Nascido na Guerra, para a Guerra

Então, o que é Warborne Above Ashes no final do dia? É um paradoxo. É um experimento fascinante e, em última análise, trágico. É um jogo com uma tese poderosa e intransigente sobre o que os MMOs deveriam ser, arenas brutais de conflito movido por jogadores, mas é uma tese articulada com um vocabulário emprestado e proferida com uma voz que gagueja.

Ele diagnosticou corretamente uma fome no mercado por um PvP mais cru e com consequências, mas, em vez de inovar, optou pelo caminho seguro de clonar as mecânicas de um sucesso estabelecido. Ele sonhou com um universo onde as maiores histórias seriam escritas pelos jogadores, mas implementou sistemas sociais que promovem a conveniência em detrimento da lealdade, matando a saga antes mesmo que ela pudesse nascer. E, de forma mais contundente, ele apostou toda a sua identidade em uma promessa de superioridade técnica que, na prática, se revelou uma ficção.

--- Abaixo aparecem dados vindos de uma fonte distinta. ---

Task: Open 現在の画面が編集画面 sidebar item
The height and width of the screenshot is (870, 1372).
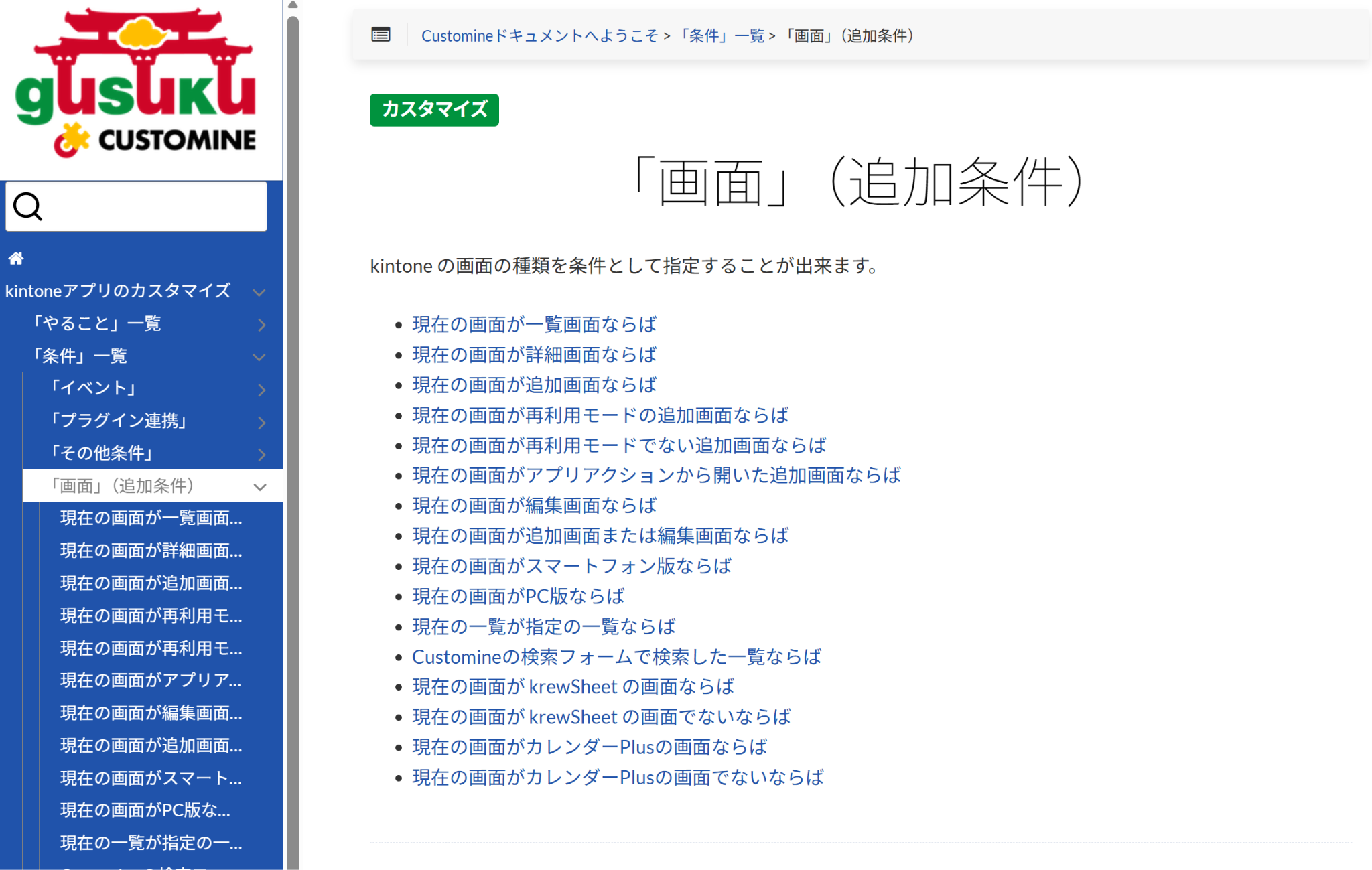Action: tap(151, 713)
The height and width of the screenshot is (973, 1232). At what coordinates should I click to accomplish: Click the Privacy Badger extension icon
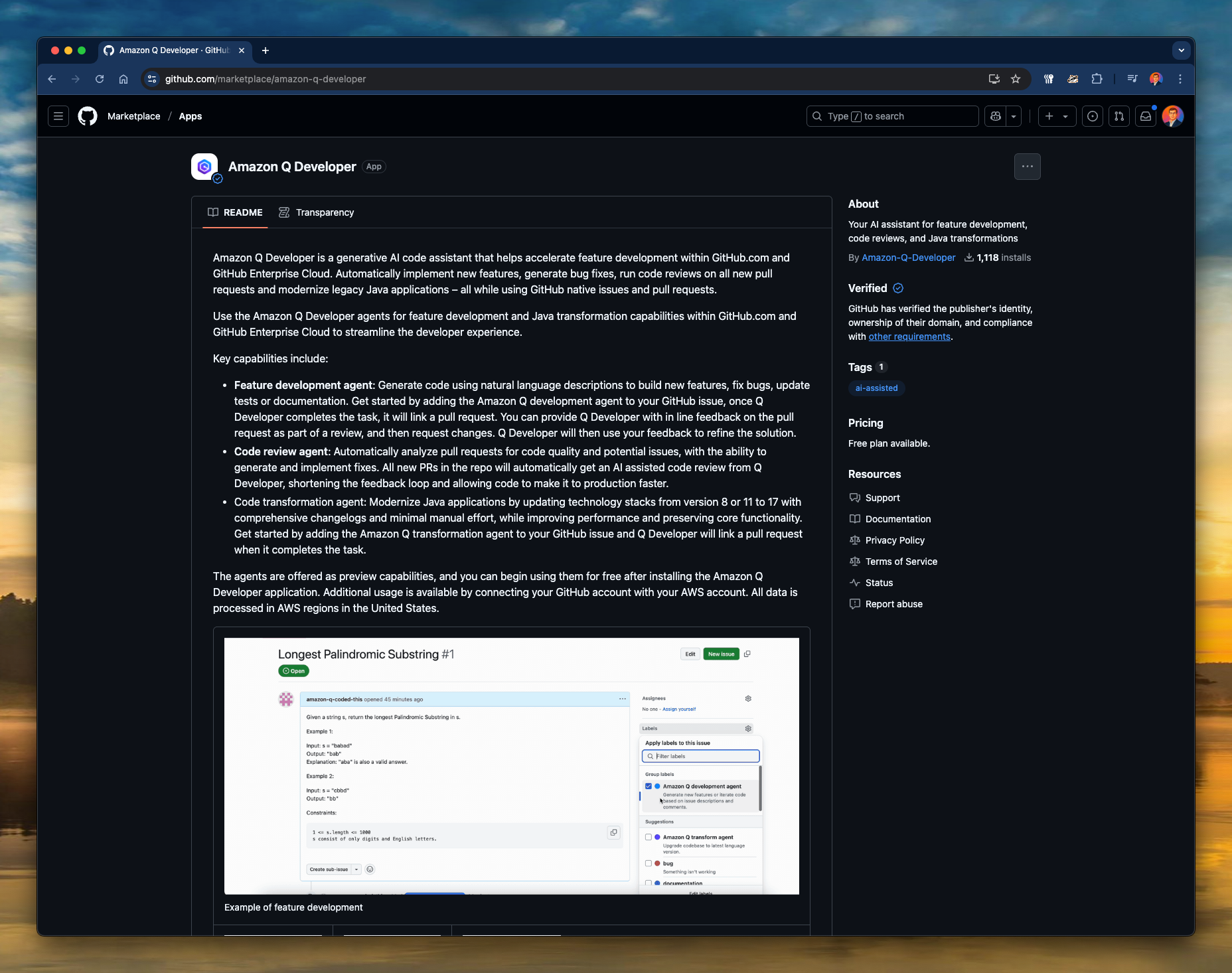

Ele permanece como um grito de guerra, um chamado por um tipo de jogo que muitos de nós desejamos. Mas é o grito de um fantasma, um eco de uma ideia grandiosa que não encontrou a execução que merecia. Talvez seja um vislumbre do futuro, um protótipo imperfeito que inspirará outros a construir algo melhor sobre suas ruínas. Ou talvez seja apenas uma lição sobre a vasta distância que existe entre ter uma boa ideia e, de fato, fazer um bom jogo. Warborne queria ser o coliseu, mas, por enquanto, é apenas a poeira que se levanta antes do verdadeiro espetáculo começar.

Nota
Geral
6
review-warbone-above-ashesWarborne Above Ashes é uma promessa quebrada. Nasceu para ser a arena definitiva do PvP, mas se perdeu na cópia de ideias e, fatalmente, em uma performance técnica que sabota sua própria existência. É um jogo que te convida para uma guerra épica, mas que já perdeu a batalha contra seus próprios problemas.